S2M vient de recruter la responsable technique de sa filiale implantée en Russie : une ingénieure russe de 25 ans parlant couramment français. La nouvelle recrue de cette PME française de 160 personnes, leader mondial sur le marché des moteurs magnétiques à grande vitesse, n'était pas une inconnue puisque ses deux dernières années d'études aux Arts & Métiers ont été financées par son actuel employeur. Logiquement, ses deux stages se sont déroulés chez S2M. « C'est une façon de former en amont du recrutement sur un métier très technique qui demande une tournure d'esprit particulière », explique Bruno Wagner, responsable de la communication. Si S2M a identifié et sélectionné elle-même sa boursière, l'entreprise a ensuite confié au réseau n + i la gestion de tout le processus d'accompagnement de la jeune ingénieure durant ses deux ans passés en France (lire encadré p. 20). Le financement de cette bourse d'études constituait une première pour cette PME.

Implantation en Chine

La pratique est tout aussi nouvelle pour les grandes entreprises qui sont, elles aussi, enclines à sous-traiter l'accompagnement des boursiers. STMicroelectronics finance, ainsi, depuis environ deux ans, entre deux et trois bourses d'étudiants chinois dans des écoles d'ingénieurs françaises. La Chine représente, en effet, une implantation stratégique pour le fabricant de semi-conducteurs. A la différence de S2M, STMicroelectronics implique n + i en amont puisque ce sont les correspondants locaux du réseau qui se chargent de la présélection des profils à hauts potentiels dans les universités chinoises, susceptibles de correspondre aux besoins des centres de recherche et développement locaux. « Sans le réseau n + i, nous n'aurions pas financé des bourses d'étudiants en Chine. C'est trop lourd à gérer », souligne Didier Gabin, responsable du développement de l'organisation et des ressources humaines du groupe.

L'approche est très ciblée et les étudiants sélectionnés ont systématiquement un poste déjà identifié qui les attend à l'issue de leurs cursus en France. Le contrat concocté par n + i les oblige à effectuer leurs stages chez STMicroelectronics et à rester au moins trois ans en poste. Si l'étudiant ne respecte pas ce contrat, il est tenu de restituer le montant de la bourse. Un cas de figure qui ne s'est, pour le moment, jamais présenté. « Nous tenons à recruter les étudiants dans leurs pays d'origine. Cela tombe bien, depuis 2004, les étudiants chinois souhaitent de moins en moins s'expatrier », rapporte Didier Gabin, qui siège, par ailleurs, au conseil d'administration du réseau n + i.

STMicroelectronics ne tient pas à multiplier le financement de bourses d'étudiants. Leur nombre annuel pourrait toutefois augmenter un peu du fait d'une ouverture prochaine auprès des étudiants indiens et sud-américains.

Recherche de l'effet réseau chez Total

Chez Total, le financement de bourses ne répond pas à un besoin de recrutement. C'est l'effet réseau que le groupe recherche au travers d'un ambitieux programme créé en 2003. En 2005, 50 étudiants étrangers ont bénéficié du financement des cycles de dix-huit mois très diversifiés en France (Institut français du pétrole, Science po, ENA, HEC, Essec...). Ils sont 60 en 2006.

▸ PROBLÈME A
Pouvez-vous recopier à l'identique les lignes des enregistrements, en commençant à celle qui contient « What do you » et en vous arrêtant après celle qui contient « center [542, 496]. », sans reprendre les images ?

▸ EXTRAITS DE DONNÉES
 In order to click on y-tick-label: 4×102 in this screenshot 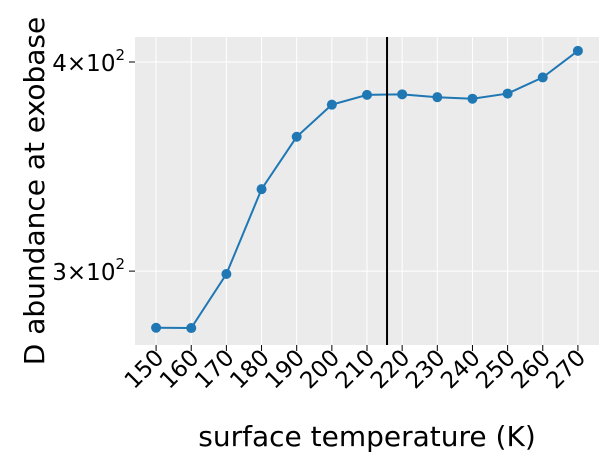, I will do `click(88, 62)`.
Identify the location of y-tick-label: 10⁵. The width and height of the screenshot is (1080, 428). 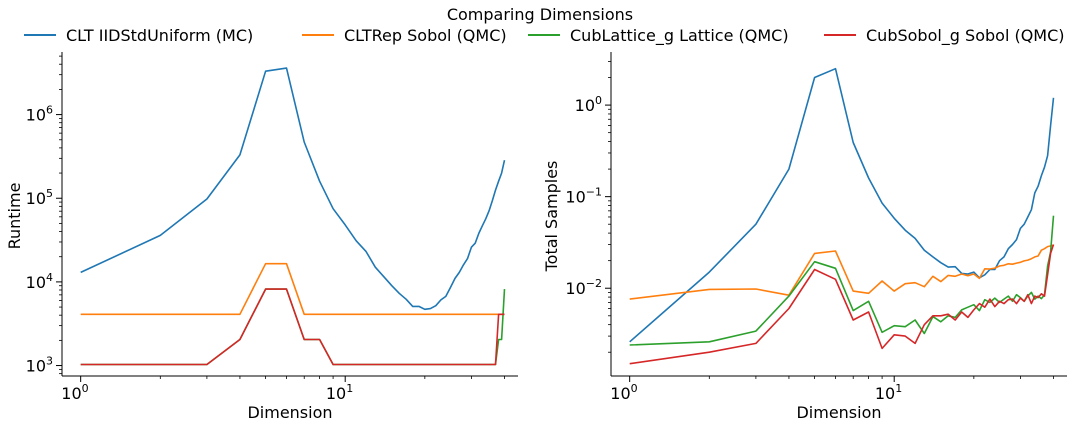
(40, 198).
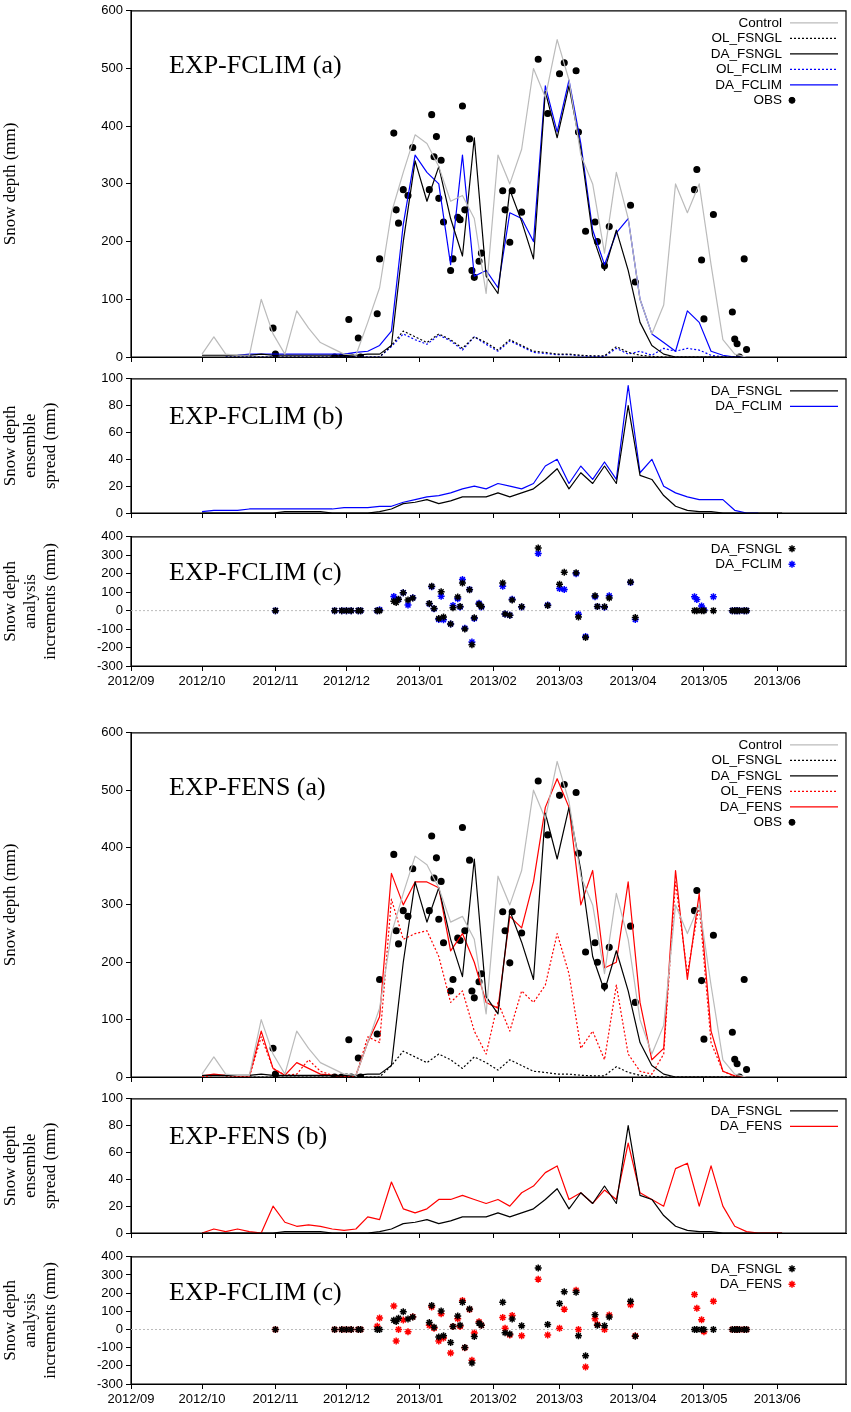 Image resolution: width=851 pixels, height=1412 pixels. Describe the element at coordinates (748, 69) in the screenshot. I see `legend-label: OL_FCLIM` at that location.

==

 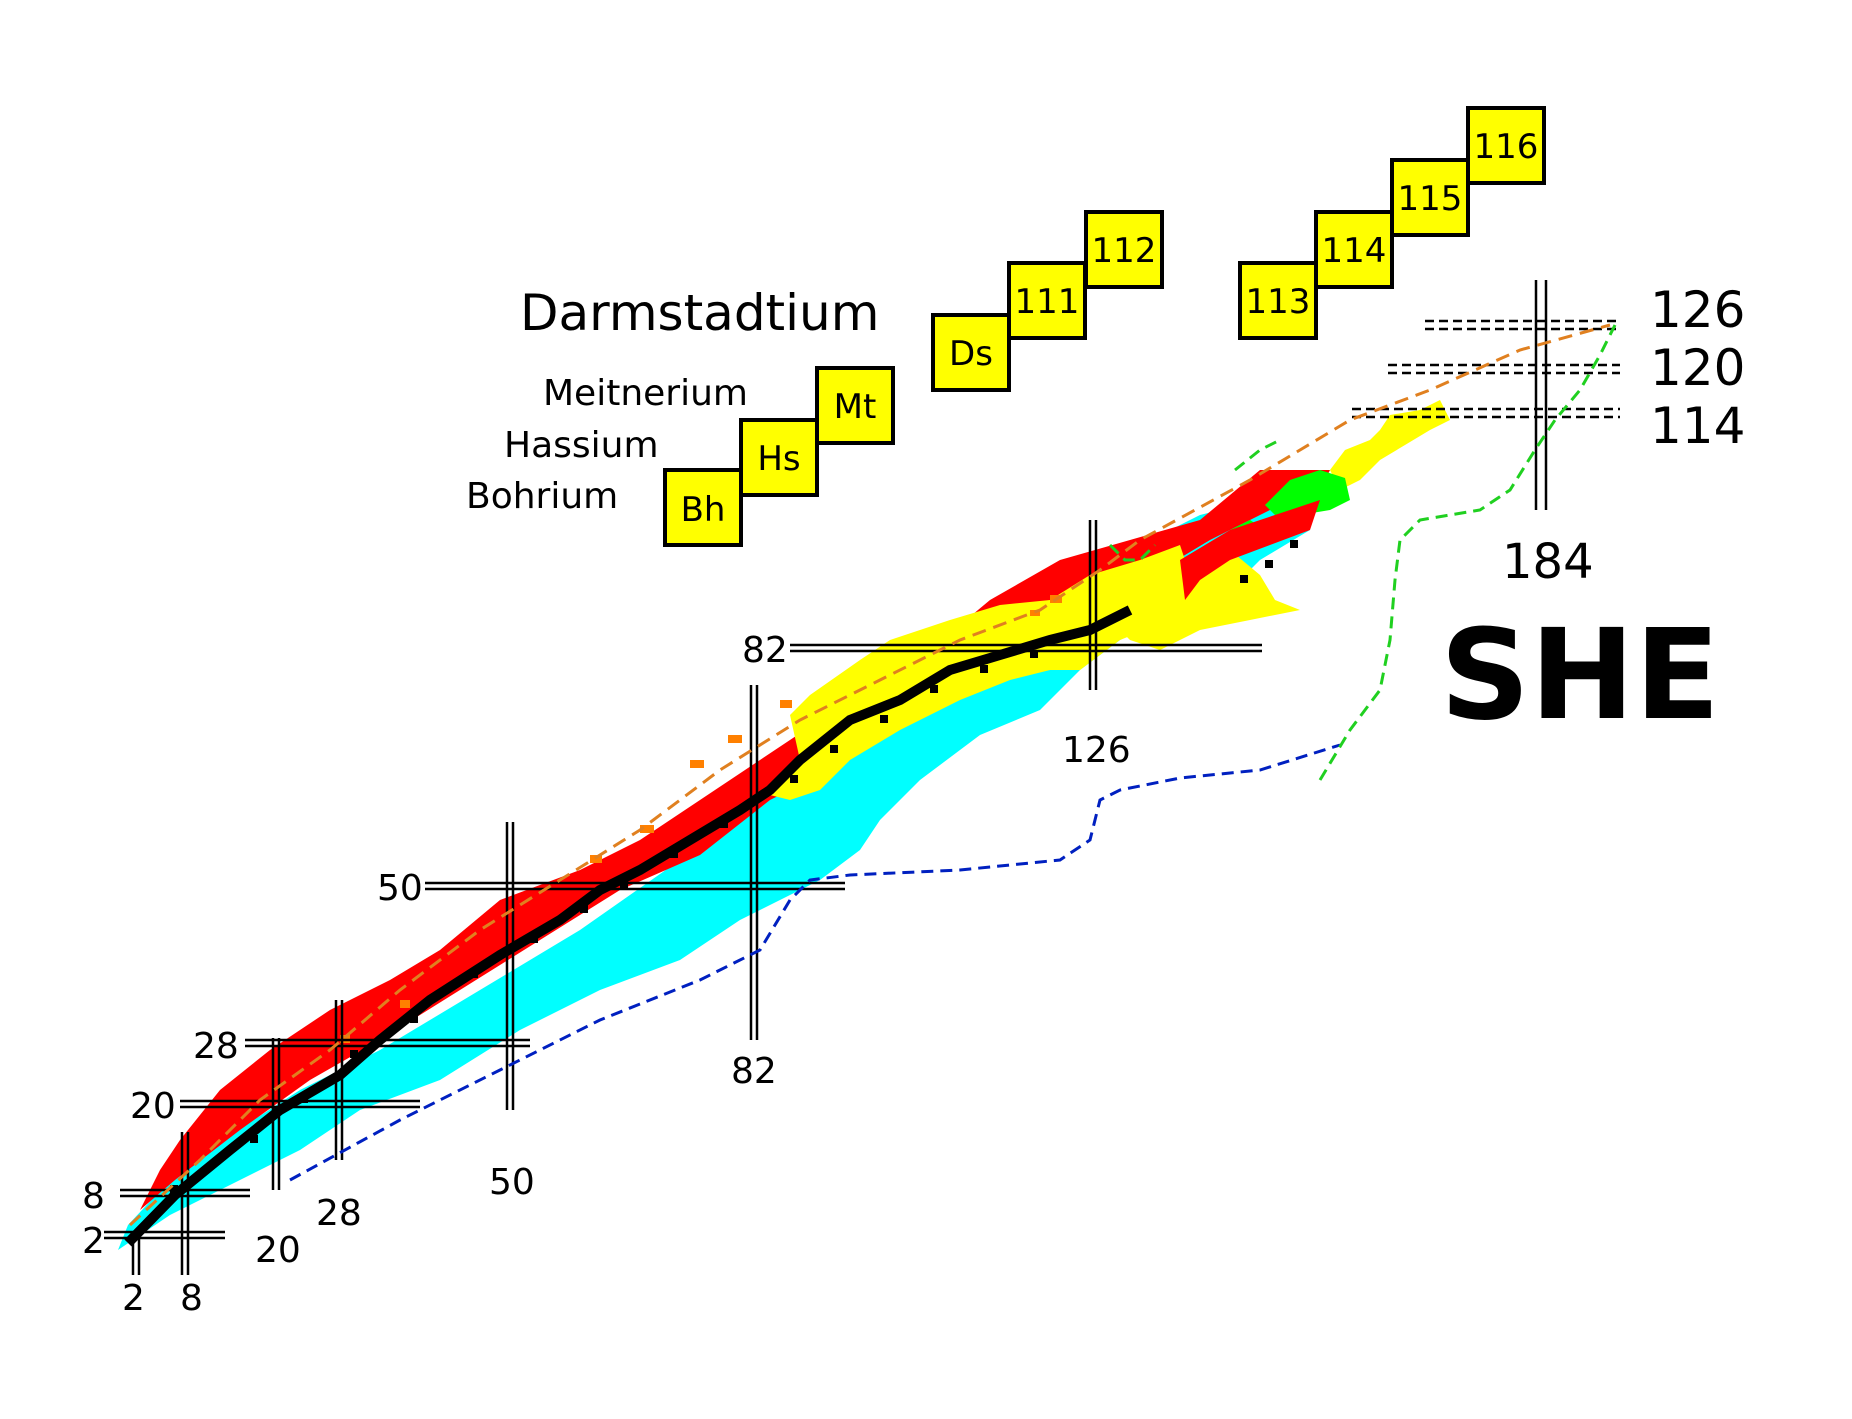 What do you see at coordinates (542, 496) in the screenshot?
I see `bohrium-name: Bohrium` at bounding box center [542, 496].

--

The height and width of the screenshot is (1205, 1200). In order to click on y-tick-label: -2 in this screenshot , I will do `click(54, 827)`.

▸ PROBLÈME B
Pouvez-vous reproduire mot pour mot le passage sur le financement de bourses d'études, en partant des mots « L'approche est très » et en vous arrêtant après « réseau n + i. » ?

▸ ZONE DE RÉPONSE A
  What do you see at coordinates (542, 496) in the screenshot?
I see `bohrium-name: Bohrium` at bounding box center [542, 496].

▸ ZONE DE RÉPONSE B
L'approche est très ciblée et les étudiants sélectionnés ont systématiquement un poste déjà identifié qui les attend à l'issue de leurs cursus en France. Le contrat concocté par n + i les oblige à effectuer leurs stages chez STMicroelectronics et à rester au moins trois ans en poste. Si l'étudiant ne respecte pas ce contrat, il est tenu de restituer le montant de la bourse. Un cas de figure qui ne s'est, pour le moment, jamais présenté. « Nous tenons à recruter les étudiants dans leurs pays d'origine. Cela tombe bien, depuis 2004, les étudiants chinois souhaitent de moins en moins s'expatrier », rapporte Didier Gabin, qui siège, par ailleurs, au conseil d'administration du réseau n + i.